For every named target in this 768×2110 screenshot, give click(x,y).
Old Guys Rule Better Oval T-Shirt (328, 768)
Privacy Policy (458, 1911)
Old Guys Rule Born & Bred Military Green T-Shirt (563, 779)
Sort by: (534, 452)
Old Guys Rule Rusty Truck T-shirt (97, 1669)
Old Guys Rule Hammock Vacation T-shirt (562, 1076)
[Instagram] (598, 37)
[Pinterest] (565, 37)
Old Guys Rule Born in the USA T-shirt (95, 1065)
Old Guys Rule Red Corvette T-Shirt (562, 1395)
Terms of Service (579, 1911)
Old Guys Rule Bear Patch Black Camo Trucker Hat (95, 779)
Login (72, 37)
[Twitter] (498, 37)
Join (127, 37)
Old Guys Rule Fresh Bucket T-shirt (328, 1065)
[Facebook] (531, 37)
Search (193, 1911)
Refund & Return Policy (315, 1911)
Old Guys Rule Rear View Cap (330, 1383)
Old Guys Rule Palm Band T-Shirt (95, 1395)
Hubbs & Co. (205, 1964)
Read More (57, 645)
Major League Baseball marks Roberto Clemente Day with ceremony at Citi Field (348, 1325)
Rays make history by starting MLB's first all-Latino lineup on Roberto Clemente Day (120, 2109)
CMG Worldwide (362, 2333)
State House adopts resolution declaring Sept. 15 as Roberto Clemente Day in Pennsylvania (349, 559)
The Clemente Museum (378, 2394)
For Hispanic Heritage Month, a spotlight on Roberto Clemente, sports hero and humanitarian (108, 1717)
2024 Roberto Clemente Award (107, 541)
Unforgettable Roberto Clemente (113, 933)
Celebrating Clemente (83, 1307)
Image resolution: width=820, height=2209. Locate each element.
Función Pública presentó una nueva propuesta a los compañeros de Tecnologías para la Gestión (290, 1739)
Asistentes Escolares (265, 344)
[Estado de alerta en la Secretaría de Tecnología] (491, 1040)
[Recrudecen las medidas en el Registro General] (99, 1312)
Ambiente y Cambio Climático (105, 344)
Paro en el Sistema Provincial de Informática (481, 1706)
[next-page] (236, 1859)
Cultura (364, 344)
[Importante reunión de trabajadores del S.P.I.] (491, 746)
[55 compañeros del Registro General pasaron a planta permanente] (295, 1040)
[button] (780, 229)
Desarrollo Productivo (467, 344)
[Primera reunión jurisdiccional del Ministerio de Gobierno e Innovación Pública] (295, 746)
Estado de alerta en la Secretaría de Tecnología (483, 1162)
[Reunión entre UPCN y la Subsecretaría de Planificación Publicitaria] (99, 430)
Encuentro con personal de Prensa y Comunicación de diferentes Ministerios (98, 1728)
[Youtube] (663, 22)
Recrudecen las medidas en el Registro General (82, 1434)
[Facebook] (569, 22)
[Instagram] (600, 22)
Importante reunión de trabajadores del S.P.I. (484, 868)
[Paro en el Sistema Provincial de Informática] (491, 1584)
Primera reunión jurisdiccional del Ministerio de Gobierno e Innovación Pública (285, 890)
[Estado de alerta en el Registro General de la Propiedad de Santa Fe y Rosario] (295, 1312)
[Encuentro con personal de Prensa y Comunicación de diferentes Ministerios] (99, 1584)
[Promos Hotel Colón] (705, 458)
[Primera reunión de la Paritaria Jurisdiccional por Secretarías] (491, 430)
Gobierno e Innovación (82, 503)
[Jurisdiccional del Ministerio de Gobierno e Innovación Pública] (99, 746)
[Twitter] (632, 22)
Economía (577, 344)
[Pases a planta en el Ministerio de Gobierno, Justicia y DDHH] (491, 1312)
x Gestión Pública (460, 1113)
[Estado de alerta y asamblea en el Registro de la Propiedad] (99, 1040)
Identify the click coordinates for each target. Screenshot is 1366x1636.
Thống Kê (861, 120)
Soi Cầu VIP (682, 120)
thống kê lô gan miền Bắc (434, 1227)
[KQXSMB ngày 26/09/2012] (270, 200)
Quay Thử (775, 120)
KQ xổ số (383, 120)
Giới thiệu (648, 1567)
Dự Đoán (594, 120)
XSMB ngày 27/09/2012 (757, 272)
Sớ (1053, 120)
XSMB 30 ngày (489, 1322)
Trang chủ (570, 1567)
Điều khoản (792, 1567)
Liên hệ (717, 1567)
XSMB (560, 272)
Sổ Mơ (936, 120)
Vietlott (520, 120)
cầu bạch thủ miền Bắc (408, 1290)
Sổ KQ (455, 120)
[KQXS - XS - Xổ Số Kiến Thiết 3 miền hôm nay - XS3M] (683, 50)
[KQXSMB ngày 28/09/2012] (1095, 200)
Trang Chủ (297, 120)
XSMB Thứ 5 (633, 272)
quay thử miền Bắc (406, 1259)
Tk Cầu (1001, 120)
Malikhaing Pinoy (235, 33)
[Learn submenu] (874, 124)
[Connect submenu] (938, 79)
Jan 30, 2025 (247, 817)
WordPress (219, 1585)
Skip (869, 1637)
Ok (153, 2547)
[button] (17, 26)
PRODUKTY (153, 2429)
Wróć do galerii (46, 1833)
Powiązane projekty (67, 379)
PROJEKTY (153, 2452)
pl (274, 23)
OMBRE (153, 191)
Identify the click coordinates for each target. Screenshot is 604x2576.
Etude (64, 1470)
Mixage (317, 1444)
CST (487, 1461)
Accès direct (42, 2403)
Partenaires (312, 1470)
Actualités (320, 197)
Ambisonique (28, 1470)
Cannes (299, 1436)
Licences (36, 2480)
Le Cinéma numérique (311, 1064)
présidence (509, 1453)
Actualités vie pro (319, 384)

[What to do]
Each entry above needs to be output exactly.

[Written solution]
For every named target in this 768×2110 screenshot, give click(x,y).
Old Guys Rule Better Oval T-Shirt (328, 768)
Privacy Policy (458, 1911)
Old Guys Rule Born & Bred Military Green T-Shirt (563, 779)
Sort by: (534, 452)
Old Guys Rule Rusty Truck T-shirt (97, 1669)
Old Guys Rule Hammock Vacation T-shirt (562, 1076)
[Instagram] (598, 37)
[Pinterest] (565, 37)
Old Guys Rule Born in the USA T-shirt (95, 1065)
Old Guys Rule Red Corvette T-Shirt (562, 1395)
Terms of Service (579, 1911)
Old Guys Rule Bear Patch Black Camo Trucker Hat (95, 779)
Login (72, 37)
[Twitter] (498, 37)
Join (127, 37)
Old Guys Rule Fresh Bucket T-shirt (328, 1065)
[Facebook] (531, 37)
Search (193, 1911)
Refund & Return Policy (315, 1911)
Old Guys Rule Rear View Cap (330, 1383)
Old Guys Rule Palm Band T-Shirt (95, 1395)
Hubbs & Co. (205, 1964)
Read More (57, 645)
Major League Baseball marks Roberto Clemente Day with ceremony at Citi Field (348, 1325)
Rays make history by starting MLB's first all-Latino lineup on Roberto Clemente Day (120, 2109)
CMG Worldwide (362, 2333)
State House adopts resolution declaring Sept. 15 as Roberto Clemente Day in Pennsylvania (349, 559)
The Clemente Museum (378, 2394)
For Hispanic Heritage Month, a spotlight on Roberto Clemente, sports hero and humanitarian (108, 1717)
2024 Roberto Clemente Award (107, 541)
Unforgettable Roberto Clemente (113, 933)
Celebrating Clemente (83, 1307)
Image resolution: width=820, height=2209. Locate each element.
Función Pública presentó una nueva propuesta a los compañeros de Tecnologías para la Gestión (290, 1739)
Asistentes Escolares (265, 344)
[Estado de alerta en la Secretaría de Tecnología] (491, 1040)
[Recrudecen las medidas en el Registro General] (99, 1312)
Ambiente y Cambio Climático (105, 344)
Paro en el Sistema Provincial de Informática (481, 1706)
[next-page] (236, 1859)
Cultura (364, 344)
[Importante reunión de trabajadores del S.P.I.] (491, 746)
[55 compañeros del Registro General pasaron a planta permanente] (295, 1040)
[button] (780, 229)
Desarrollo Productivo (467, 344)
[Primera reunión jurisdiccional del Ministerio de Gobierno e Innovación Pública] (295, 746)
Estado de alerta en la Secretaría de Tecnología (483, 1162)
[Reunión entre UPCN y la Subsecretaría de Planificación Publicitaria] (99, 430)
Encuentro con personal de Prensa y Comunicación de diferentes Ministerios (98, 1728)
[Youtube] (663, 22)
Recrudecen las medidas en el Registro General (82, 1434)
[Facebook] (569, 22)
[Instagram] (600, 22)
Importante reunión de trabajadores del S.P.I. (484, 868)
[Paro en el Sistema Provincial de Informática] (491, 1584)
Primera reunión jurisdiccional del Ministerio de Gobierno e Innovación Pública (285, 890)
[Estado de alerta en el Registro General de la Propiedad de Santa Fe y Rosario] (295, 1312)
[Encuentro con personal de Prensa y Comunicación de diferentes Ministerios] (99, 1584)
[Promos Hotel Colón] (705, 458)
[Primera reunión de la Paritaria Jurisdiccional por Secretarías] (491, 430)
Gobierno e Innovación (82, 503)
[Jurisdiccional del Ministerio de Gobierno e Innovación Pública] (99, 746)
[Twitter] (632, 22)
Economía (577, 344)
[Pases a planta en el Ministerio de Gobierno, Justicia y DDHH] (491, 1312)
x Gestión Pública (460, 1113)
[Estado de alerta y asamblea en el Registro de la Propiedad] (99, 1040)
Identify the click coordinates for each target. Screenshot is 1366x1636.
Thống Kê (861, 120)
Soi Cầu VIP (682, 120)
thống kê lô gan miền Bắc (434, 1227)
[KQXSMB ngày 26/09/2012] (270, 200)
Quay Thử (775, 120)
KQ xổ số (383, 120)
Giới thiệu (648, 1567)
Dự Đoán (594, 120)
XSMB ngày 27/09/2012 (757, 272)
Sớ (1053, 120)
XSMB 30 ngày (489, 1322)
Trang chủ (570, 1567)
Điều khoản (792, 1567)
Liên hệ (717, 1567)
XSMB (560, 272)
Sổ Mơ (936, 120)
Vietlott (520, 120)
cầu bạch thủ miền Bắc (408, 1290)
Sổ KQ (455, 120)
[KQXS - XS - Xổ Số Kiến Thiết 3 miền hôm nay - XS3M] (683, 50)
[KQXSMB ngày 28/09/2012] (1095, 200)
Trang Chủ (297, 120)
XSMB Thứ 5 (633, 272)
quay thử miền Bắc (406, 1259)
Tk Cầu (1001, 120)
Malikhaing Pinoy (235, 33)
[Learn submenu] (874, 124)
[Connect submenu] (938, 79)
Jan 30, 2025 (247, 817)
WordPress (219, 1585)
Skip (869, 1637)
Ok (153, 2547)
[button] (17, 26)
PRODUKTY (153, 2429)
Wróć do galerii (46, 1833)
Powiązane projekty (67, 379)
PROJEKTY (153, 2452)
pl (274, 23)
OMBRE (153, 191)
Identify the click coordinates for each target. Screenshot is 604x2576.
Etude (64, 1470)
Mixage (317, 1444)
CST (487, 1461)
Accès direct (42, 2403)
Partenaires (312, 1470)
Actualités (320, 197)
Ambisonique (28, 1470)
Cannes (299, 1436)
Licences (36, 2480)
Le Cinéma numérique (311, 1064)
présidence (509, 1453)
Actualités vie pro (319, 384)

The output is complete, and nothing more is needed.